Yesterday, versions 2.6.2 and 2.6.3 of the lightning PyPI package — the Python library used by hundreds of thousands of ML practitioners to organize PyTorch training code — were found to contain credential-stealing malware. The packages were quarantined after Socket’s research team flagged them 18 minutes post-upload. If you had automatic updates configured or ran pip install lightning on April 30, you should treat your environment as compromised and rotate everything.

The technical structure of the attack is worth examining because it represents a meaningful escalation in sophistication over typical PyPI malware. The payload doesn’t live in obvious Python files. Instead, the attacker injected code into __init__.py — which runs automatically when you import lightning — that launches a background daemon thread. That thread fetches and installs Bun, a Node.js-compatible JavaScript runtime, then executes router_runtime.js, an 11 MB obfuscated payload. The entire chain is cross-platform: the downloader detects the victim’s OS and architecture before proceeding.

Bundling a JavaScript runtime inside a Python ML package is unusual. It bypasses the assumption that a Python supply chain attack stays in Python, and it makes static analysis significantly harder — most PyPI scanners are tuned to look for suspicious Python patterns, not embedded JS runtimes that download from the network.

The data exfiltration scope is broad: SSH keys, shell histories, .env files, Git credentials, AWS/GCP/Azure configs, Kubernetes configs, Docker credentials, npm tokens, cryptocurrency wallet files (Bitcoin, Litecoin, Monero, Exodus, Ledger), VPN credentials, and Discord/Slack session tokens. Stolen data is RSA-2048 encrypted before exfiltration to attacker-controlled GitHub repositories, making network-level detection harder.

This is attributed to the same threat actor behind the “Mini Shai-Hulud” campaign — the name comes from a Dune-themed malicious commit signature that keeps appearing. The same campaign previously compromised LiteLLM (March 24), Telnyx (March 27), and Xinference in rapid succession. The pattern is deliberate: the targets are all tools that sit in AI development and deployment pipelines. Someone is specifically after the credentials of people building and running AI systems.
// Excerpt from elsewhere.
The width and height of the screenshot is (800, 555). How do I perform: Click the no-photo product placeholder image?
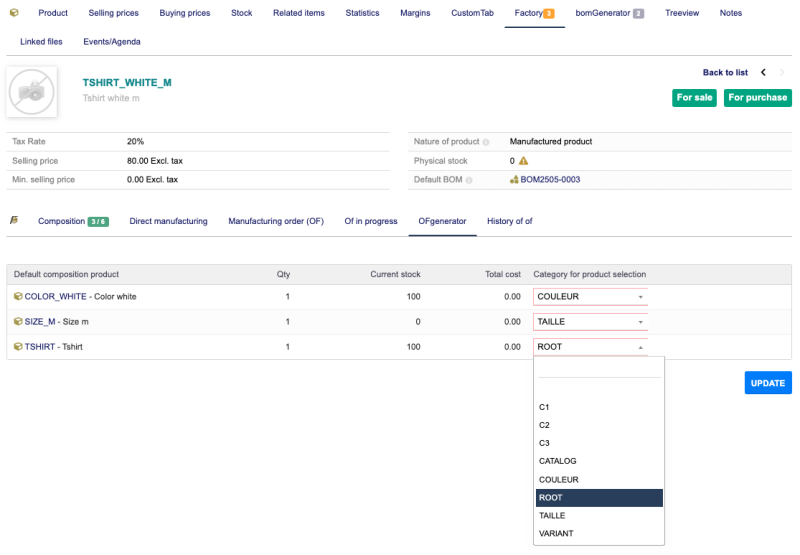(32, 92)
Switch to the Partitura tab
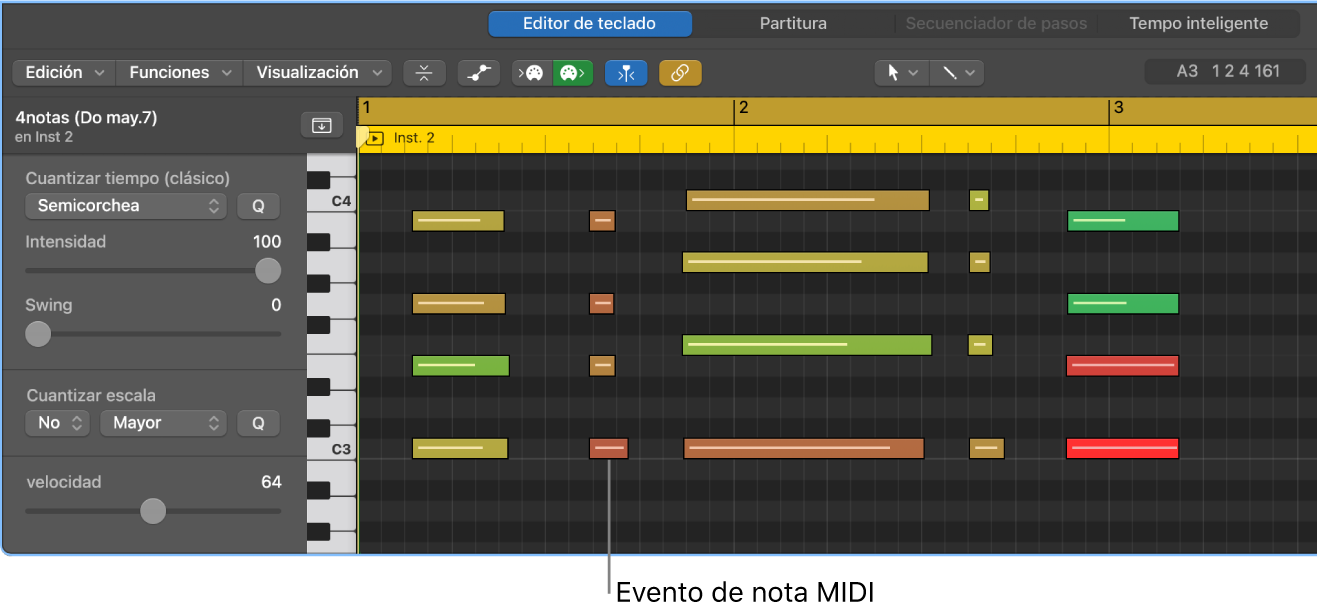This screenshot has width=1317, height=612. 794,23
That targeting isn’t incidental. AI training environments are credential-rich in ways that generic developer machines often aren’t. A single ML workstation might have AWS credentials with access to expensive GPU instances, Hugging Face tokens that can push model weights to public repos, WandB API keys, GitHub tokens with write access to repositories containing training code, and cloud storage buckets full of training data. It’s a target profile that’s disproportionately valuable relative to how carefully those credentials are guarded — many AI practitioners treat their ~/.aws/credentials file the way they treat their IDE settings.

The detection timeline here was unusually fast. Socket’s automated analysis flagged the malicious versions within 18 minutes of upload. That’s the upside of ecosystem-level monitoring. The downside is that 18 minutes is still enough time for CI pipelines that build on push, especially those that do a fresh pip install against latest, to pull the package. Any system that ran between 00:00 and 00:18 UTC on April 30 — or at any point before the quarantine — may have been affected.

The OX Security writeup puts the total affected download count at 8.3 million, though that reflects the package’s historical download volume, not installs of the specific malicious versions. Still, lightning is widely used enough that the exposure window mattered.

The practical takeaways are familiar but worth repeating: pin your dependencies with hash verification, use virtual environments rather than system-wide installs, and treat any environment that ran an unpinned install as potentially compromised. For AI teams specifically, it’s worth auditing which credentials live on training machines and whether they have broader permissions than they need. A credential scoped to a single S3 bucket is worth less to an attacker than one with full IAM.

The Dune-themed naming is a curiosity. The attacker has been consistent about it across multiple campaigns — commit messages, payload names, GitHub repository descriptions all follow the same theme. Whether this is a calling card, misdirection, or just aesthetic preference is unclear, but the consistency suggests a single organized group rather than opportunistic copycat attacks.